#### [Work request]
What lines below mention the word "header"? Copy each one.

#### [Data in this exercise]
★ ★ ★ ★
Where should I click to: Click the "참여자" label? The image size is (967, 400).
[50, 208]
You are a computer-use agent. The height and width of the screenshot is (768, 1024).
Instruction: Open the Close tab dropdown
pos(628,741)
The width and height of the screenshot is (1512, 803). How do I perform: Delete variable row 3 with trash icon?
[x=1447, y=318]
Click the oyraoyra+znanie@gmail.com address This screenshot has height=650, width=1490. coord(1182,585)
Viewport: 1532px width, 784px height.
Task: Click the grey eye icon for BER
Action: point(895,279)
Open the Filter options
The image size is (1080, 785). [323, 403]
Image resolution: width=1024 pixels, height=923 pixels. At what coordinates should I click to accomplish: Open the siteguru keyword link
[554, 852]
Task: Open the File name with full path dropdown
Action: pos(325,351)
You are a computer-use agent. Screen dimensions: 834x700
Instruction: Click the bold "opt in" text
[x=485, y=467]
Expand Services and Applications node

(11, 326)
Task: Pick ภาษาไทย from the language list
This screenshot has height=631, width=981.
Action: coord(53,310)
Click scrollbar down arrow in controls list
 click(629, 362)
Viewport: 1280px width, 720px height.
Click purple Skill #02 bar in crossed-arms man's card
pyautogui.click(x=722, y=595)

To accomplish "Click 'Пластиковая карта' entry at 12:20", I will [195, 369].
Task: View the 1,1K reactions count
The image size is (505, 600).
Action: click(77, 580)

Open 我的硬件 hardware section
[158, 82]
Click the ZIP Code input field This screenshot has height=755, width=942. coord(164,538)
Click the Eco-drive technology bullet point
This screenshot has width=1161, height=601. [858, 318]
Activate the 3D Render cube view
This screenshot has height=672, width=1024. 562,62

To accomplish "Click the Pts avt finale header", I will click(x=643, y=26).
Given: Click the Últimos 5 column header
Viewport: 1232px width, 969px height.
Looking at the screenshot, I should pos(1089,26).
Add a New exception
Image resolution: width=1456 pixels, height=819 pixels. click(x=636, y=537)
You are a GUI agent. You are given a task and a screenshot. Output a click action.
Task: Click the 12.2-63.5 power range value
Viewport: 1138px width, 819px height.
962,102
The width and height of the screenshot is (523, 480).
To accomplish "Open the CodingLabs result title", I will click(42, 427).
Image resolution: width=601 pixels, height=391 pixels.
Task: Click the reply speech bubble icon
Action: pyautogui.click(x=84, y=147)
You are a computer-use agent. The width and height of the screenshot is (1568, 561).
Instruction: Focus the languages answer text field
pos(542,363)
★ ★ ★ ★
#### [Your solution]
To accomplish "Click the Pts avt finale header", I will click(x=643, y=26).
Given: Click the Últimos 5 column header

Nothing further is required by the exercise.